#### Dataset entries
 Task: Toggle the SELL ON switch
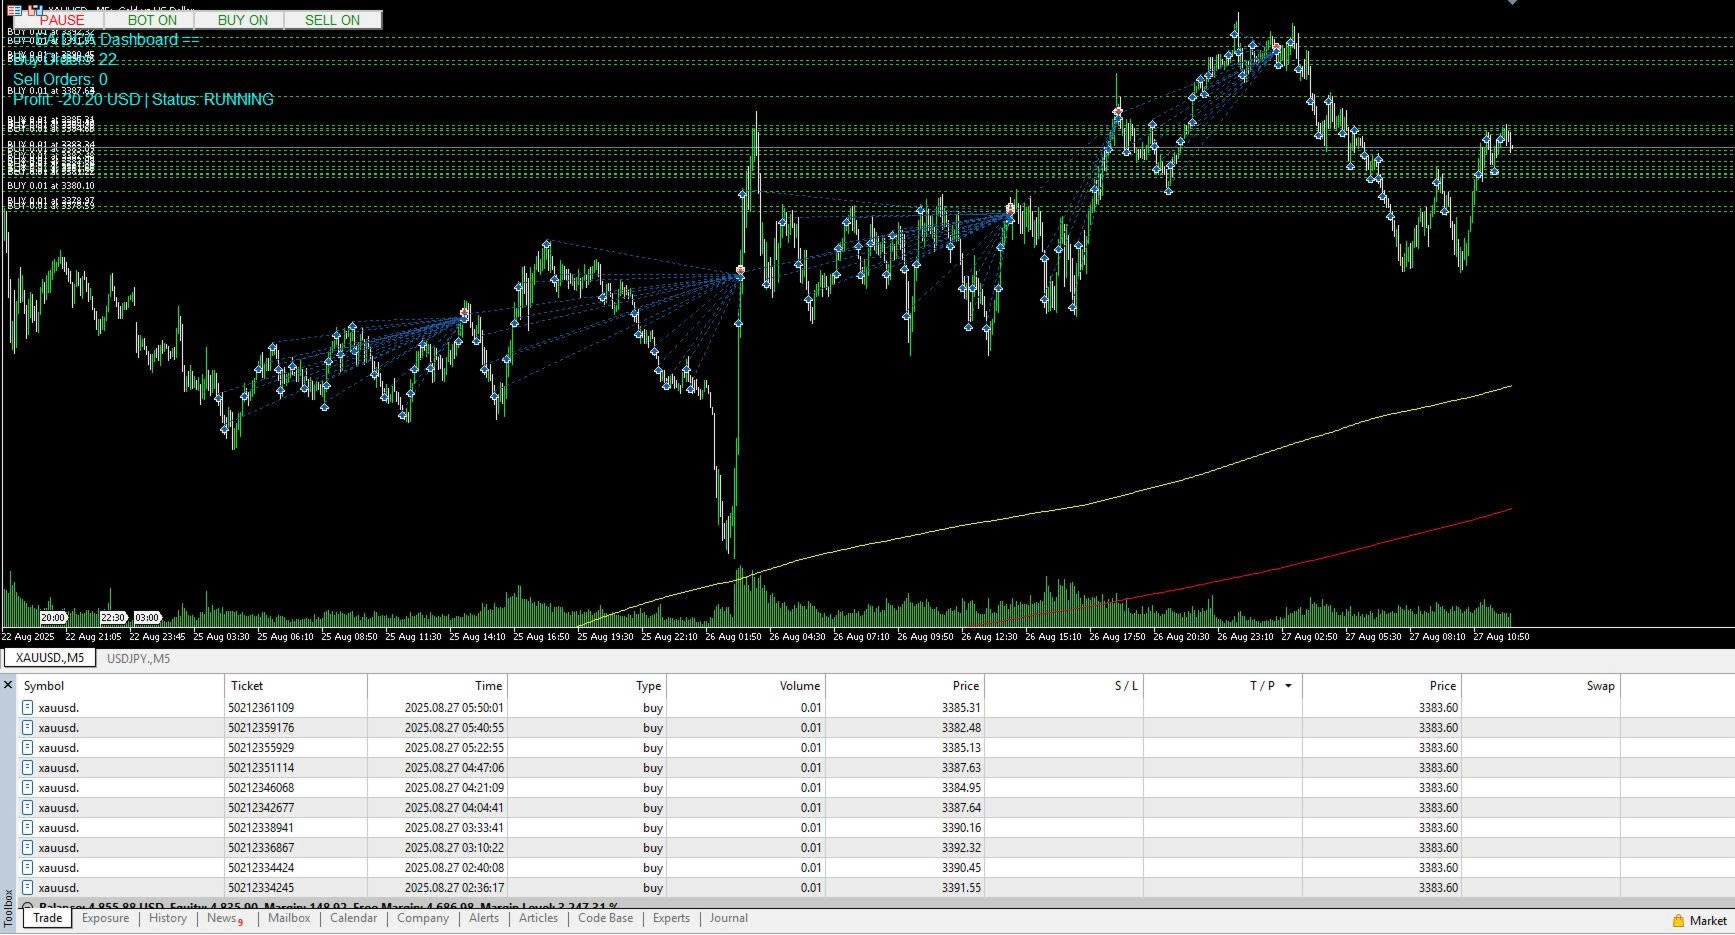[x=332, y=20]
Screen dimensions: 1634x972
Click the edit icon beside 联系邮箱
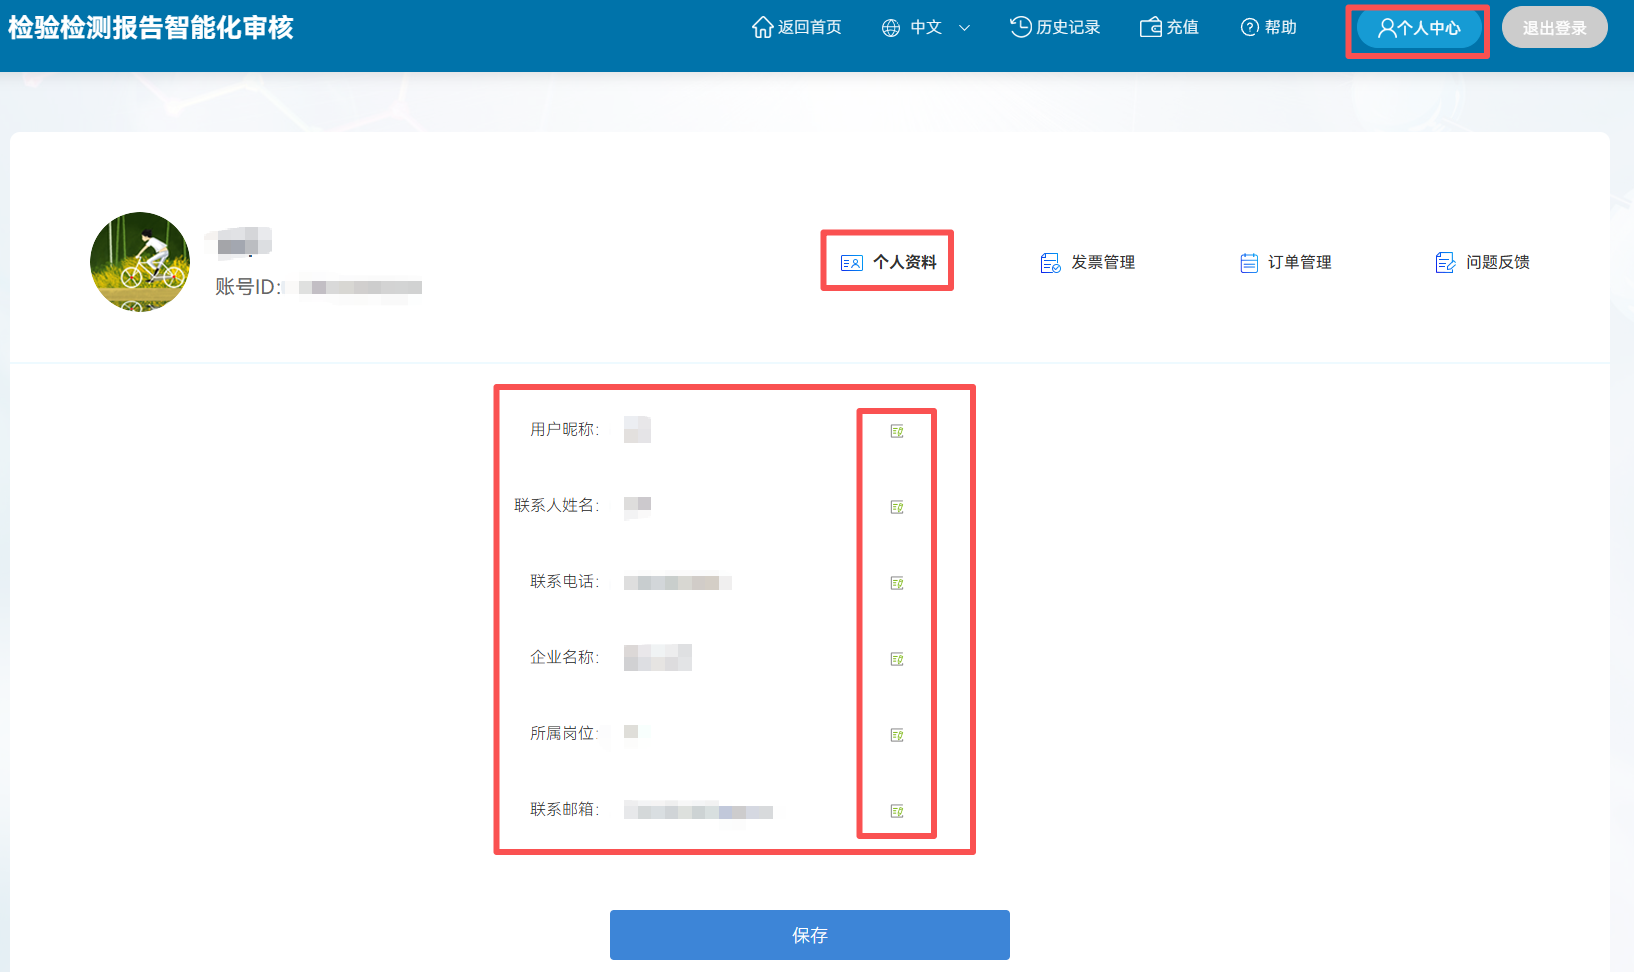pyautogui.click(x=897, y=811)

#### Requirement
All that is needed is an exact copy of the entries above, minus the pictures.

#### Written response
 Task: Toggle the SELL ON switch
[x=332, y=20]
Screen dimensions: 1634x972
Click the edit icon beside 联系邮箱
pyautogui.click(x=897, y=811)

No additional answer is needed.